La maison Giscard qui jouxte la manufacture de l'avenue de la Colonne.
La maison Giscard qui jouxte la manufacture de l'avenue de la Colonne. - Frédéric Scheiber/20MINUTES

Il a eu le premier l’idée d’abattre les remparts du centre-ville, de créer les places Wilson et du Capitole, de codifier la largeur des rues. Jacques-Pascal Virebent (1746-1831), en tant qu’architecte de la Ville de Toulouse, a marqué de son sceau la Ville rose.

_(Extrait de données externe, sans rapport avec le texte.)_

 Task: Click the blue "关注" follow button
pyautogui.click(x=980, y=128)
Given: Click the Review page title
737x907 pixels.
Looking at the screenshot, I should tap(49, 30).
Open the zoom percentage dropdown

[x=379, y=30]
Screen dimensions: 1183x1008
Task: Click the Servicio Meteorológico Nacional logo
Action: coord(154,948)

Un immeuble de la rue des Marchands et ses cariatides. - Wikipedia

Et ses descendants Auguste, puis Gaston, ont continué l’œuvre à travers leur briqueterie de Launaguet et leurs ornements de terre cuite moulés : cariatides, chapiteaux, colonnes, de nombreux hôtels particuliers du centre-ville portent la patte de cette dynastie d’artistes-bâtisseurs. L’historienne de l’art Nelly Desseaux publie aux éditions Terrefort* un livre documenté et abondamment illustré sur la dynastie des Virebent.

Des trésors chez un garde-meuble

Et tandis que les chercheurs s’activent, certains vestiges, comme les moules des cariatides par exemple, dorment au garde-meuble.

Car paradoxalement, des moules Virebent ont été sauvés en 1968 par l’héritier de la maison rivale, les Giscard. En 2005, Joseph Giscard a légué sa manufacture de la rue de la Colonne et les centaines d’outils et d’objets qu’elle contenait à la Ville de Toulouse. L’idée de départ était d’en faire un musée de la terre cuite et de l’industrie d’ornement toulousaine.

Dix ans plus tard, la rigueur budgétaire est passée par là. « Un groupe de travail rendra ses conclusions dans les semaines qui viennent, précise Francis Grass, l’adjoint à la Culture. Mais d’ores et déjà, nous savons qu’une ouverture au public créerait des coûts considérables. En revanche, l’idée d’y installer des ateliers reste d’actualité ». « Beaucoup d’associations sont intéressées par le lieu », ajoute l’élu.

Bientôt un projet pour la manufacture Giscard

Et parmi elles, l’Association manufacture Giscard de Toulouse, qui s’accommode bon an mal an de la « lenteur » du dossier et se réjouit que la mairie ait mené des travaux pour mettre le bâtiment hors d’eau. « Nous sommes prêts à louer des locaux pour y animer des visites et des ateliers et faire revivre ce patrimoine », explique Pauline Jung, historienne de l’art et membre actif.

Celle qui est aussi artisan d’art insiste également sur la nécessité de rouvrir les caisses du fonds Giscard, « pour inventorier ce patrimoine de façon scientifique » et lui donner de « meilleures conditions de conservation ».

* Présentation par l’auteur mercredi 14 janvier, à 18h, à la médiathèque José-Cabanis.